SSL/TLS Termination: Handled at the Edge to reduce processing load on application servers.
Security & Perimeter:
Rate Limiting: Implement strict limits (e.g., 5 requests/sec per IP for writes) to prevent scraping or DOS.
WAF: Block common injection attacks and bot traffic.

Service

Topology & Scaling:
Stateless Design: All services are stateless, allowing for horizontal auto-scaling based on CPU/Request count.
Isolation: Separate the Shortening (Write) and Redirection (Read) clusters. Redirection requires significantly more replicas.
API Schema Design:
POST /v1/shorten:
Protocol: REST/JSON
Request: { long_url: string, custom_alias: string?, expire_at: timestamp? }
Response: { short_url: string }
GET /{short_code}:
Protocol: HTTP/REST
Response: 301 Redirect with Location header.
Resilience & Reliability:
Retries: Shortening service retries range acquisition from ID Generator with exponential backoff.
Circuit Breaker: If the DB is slow, the Redirection service fails fast or serves a "Try again later" page for non-cached items.

Storage

Access Pattern:
Write: 10k/s.
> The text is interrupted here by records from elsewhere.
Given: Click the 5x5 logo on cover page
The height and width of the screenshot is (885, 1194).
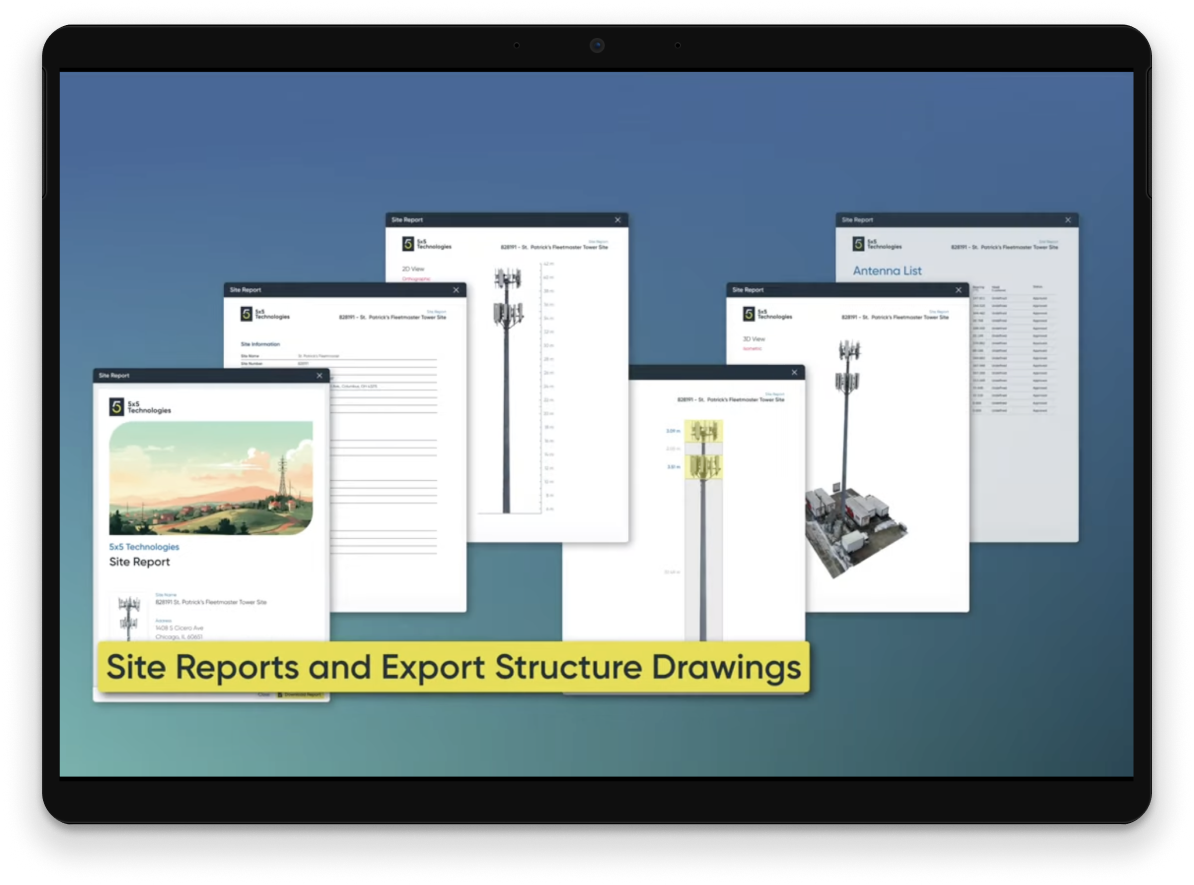Looking at the screenshot, I should (117, 407).
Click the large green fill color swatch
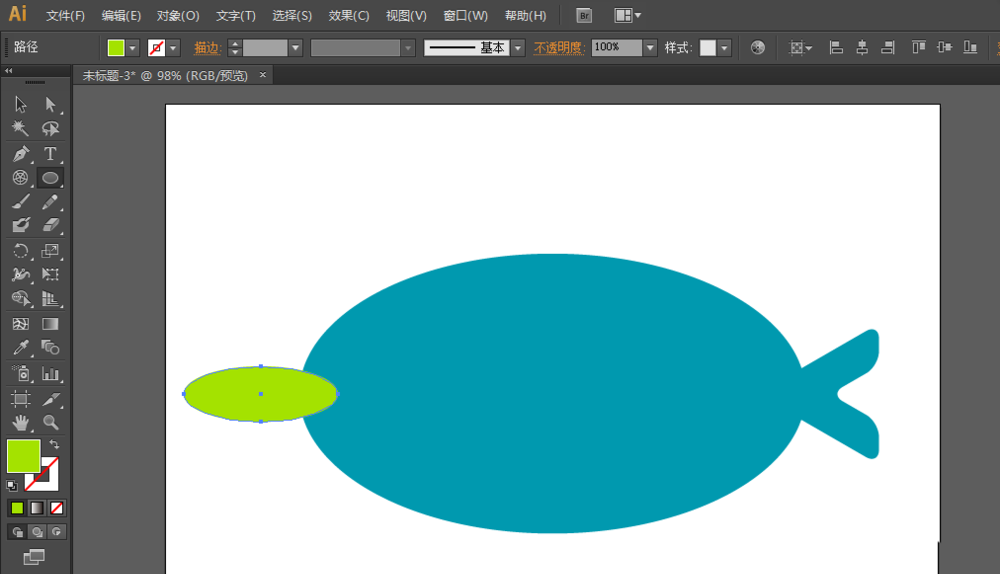 pyautogui.click(x=23, y=456)
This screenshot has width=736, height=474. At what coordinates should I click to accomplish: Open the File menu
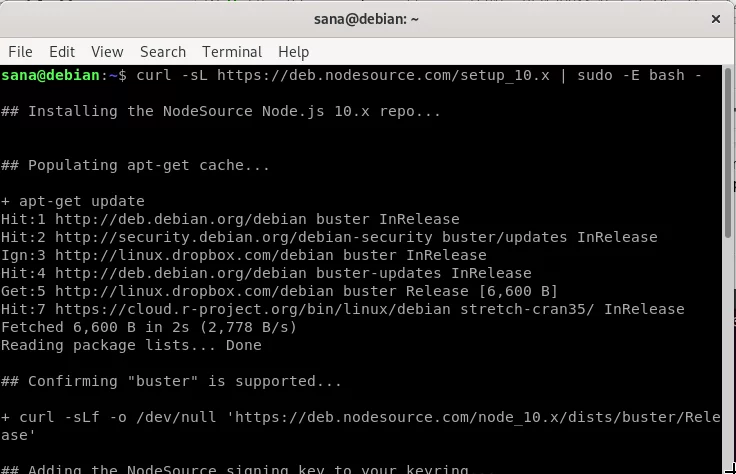click(20, 52)

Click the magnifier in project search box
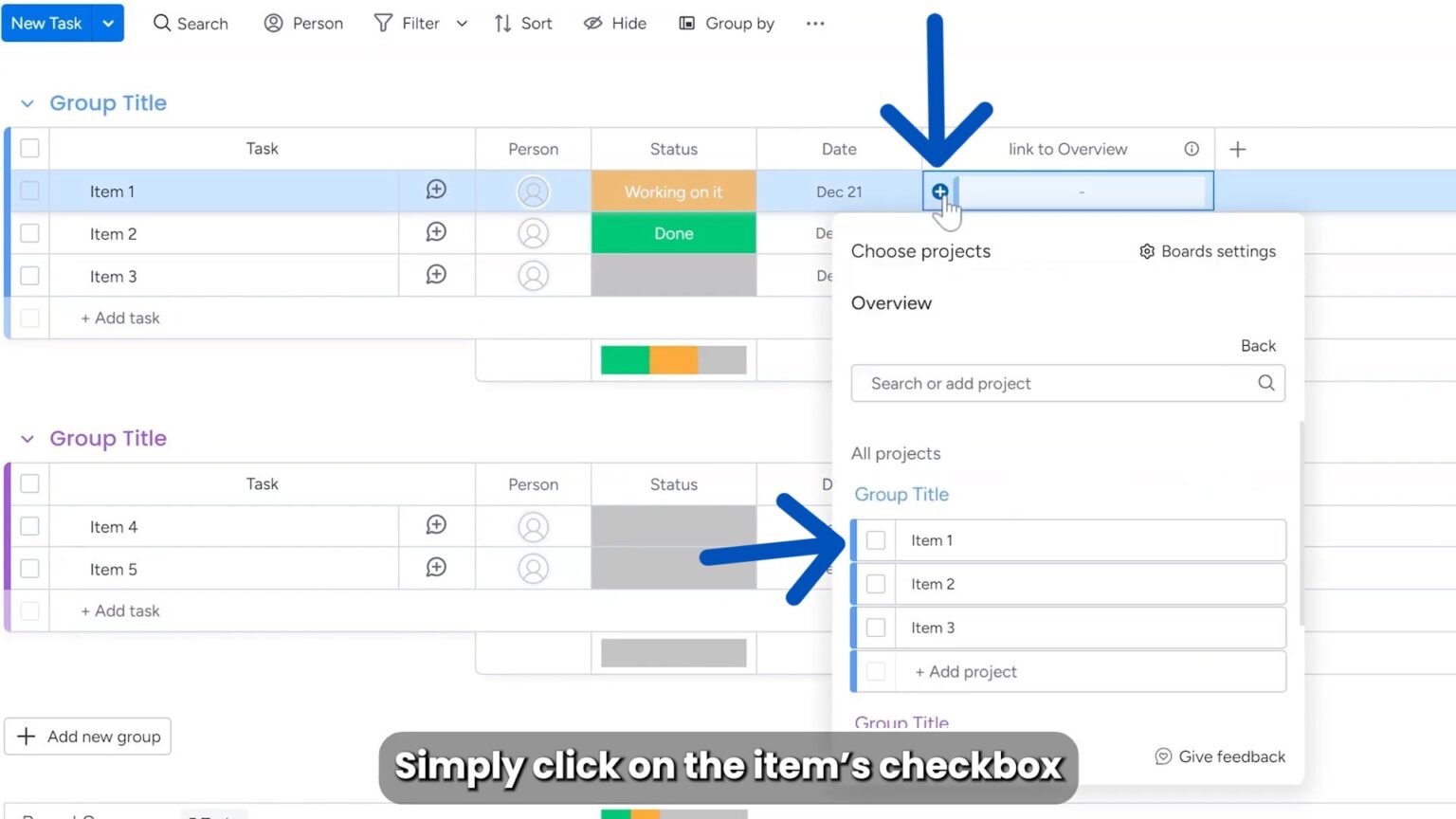(1265, 383)
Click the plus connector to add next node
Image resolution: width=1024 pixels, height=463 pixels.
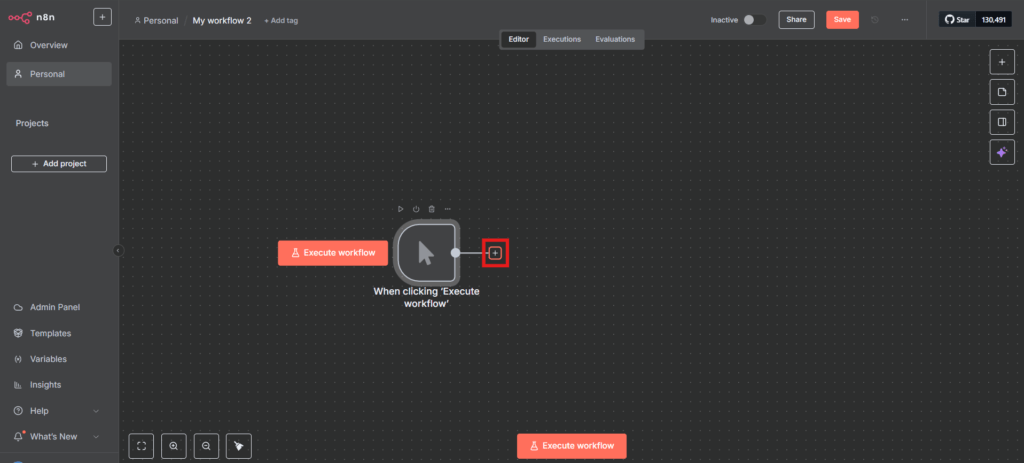tap(495, 253)
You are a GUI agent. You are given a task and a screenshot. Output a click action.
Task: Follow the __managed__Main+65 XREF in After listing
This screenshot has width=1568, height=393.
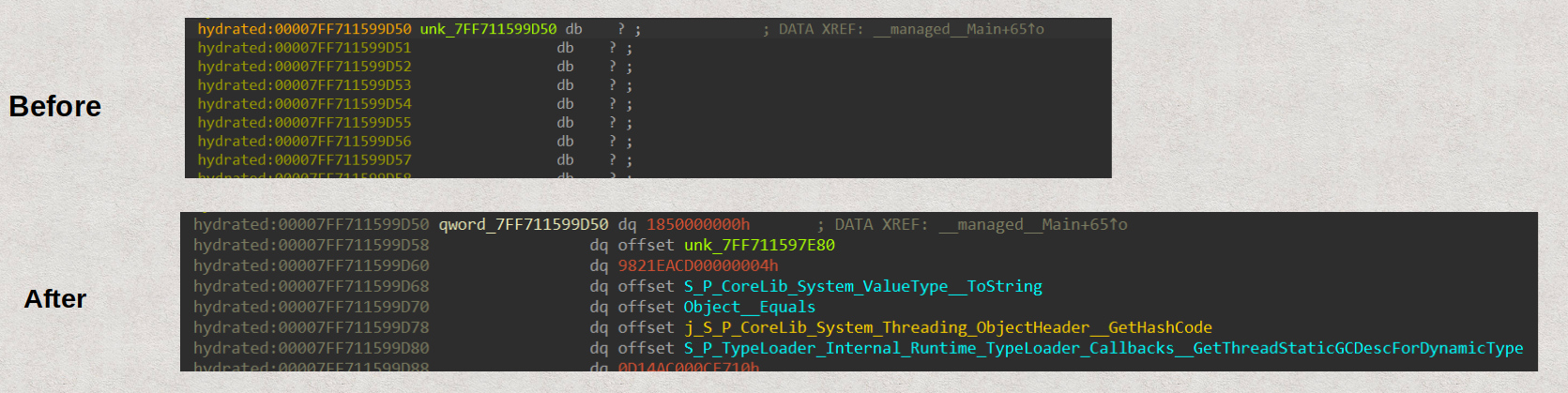click(x=1032, y=225)
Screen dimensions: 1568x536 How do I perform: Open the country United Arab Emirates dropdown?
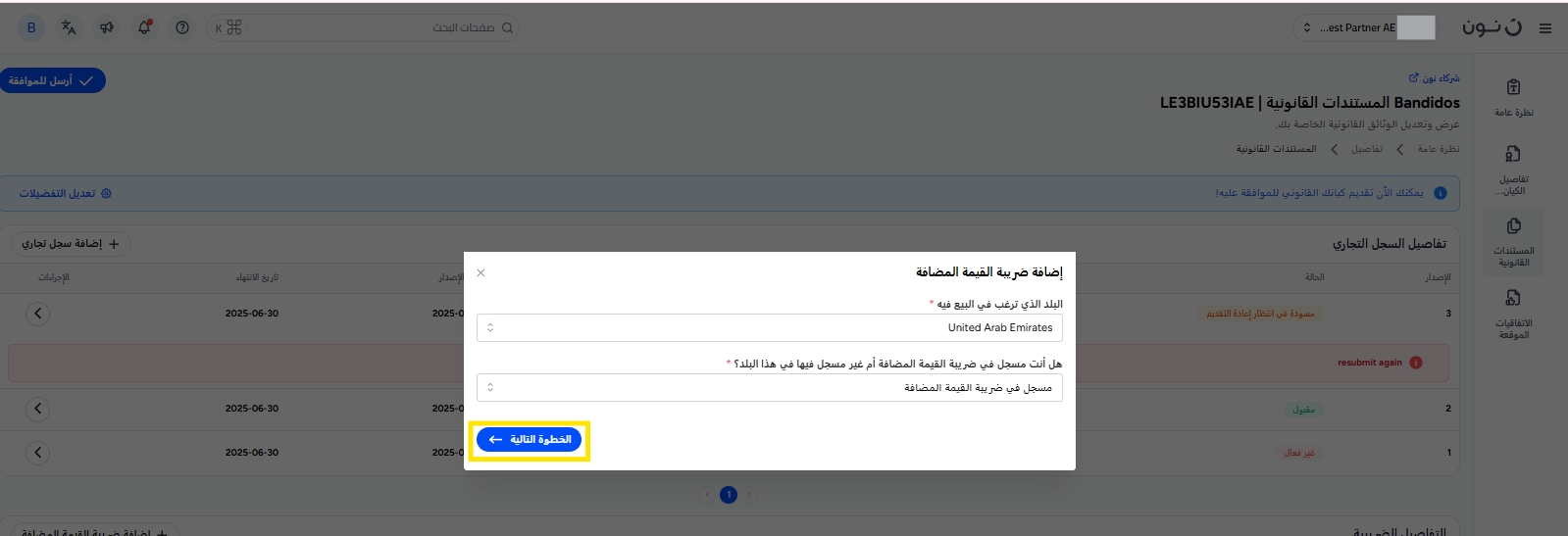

Read: 990k/s. Read-heavy.
Database Table Design:
Table: `URL_Mapping
short_code (String, PK): The Base62 encoded ID.
long_url (String): The original URL.
created_at (Timestamp): For cleanup.
expire_at (Timestamp): Index for TTL-based deletion.
user_id (String): Owner ID for management (Optional).
Technical Selection:
DynamoDB (or Cassandra): Chosen for its ability to handle 10k+ writes/sec and PB-scale storage with consistent single-digit millisecond performance.
Distribution Logic:
Sharding: Partition by short_code hash to ensure uniform distribution of traffic.
Reliability & Recovery:
Multi-Region Replication (Global Tables) to survive regional outages and provide local reads.

Cache

Purpose & Justification: Crucial for handling 1M QPS; prevents DB exhaustion.
Key-Value Schema:
Key: url:{short_code}
Value: long_url (string)
TTL: 24 hours (Dynamic based on popularity).
Technical Selection: Redis Cluster. High availability through replication and sharding.
Failure Handling:
Cache Aside: Application checks Redis first, then DB.
Bloom Filter: Stored in Redis to avoid DB hits for keys that definitely don't exist.
Wrap Up

Advanced Topics

Trade-offs (PACELC): We prioritize Availability and Partition Tolerance (AP) for redirects. If a record is slightly stale (e.g., a just-updated URL), it’s less critical than the service being down.
ID Generation (Alternative): Could use MD5/SHA-256 and take the first 7 chars, but collisions are guaranteed at 1.5T scale. Range-based counter + Base62 encoding is collision-free.
Hot Spot Handling: Extremely popular URLs (e.g., a viral Tweet) can be handled by "Cache-Local" memory in the redirection service (L1 cache) to avoid even the Redis network hop.
Base62 Encoding:
62^7 \approx 3.5 \text{ Trillion} combinations.
62^8 \approx 218 \text{ Trillion} combinations.
7 characters are sufficient for our 1.5T requirement.
Security: To prevent sequential guessing of short codes (e.g., .../1, .../2), the numeric ID from the range generator is passed through a Feistel Cipher or a simple bit-shuffling function before Base62 encoding to make the output look random while remaining reversible and unique.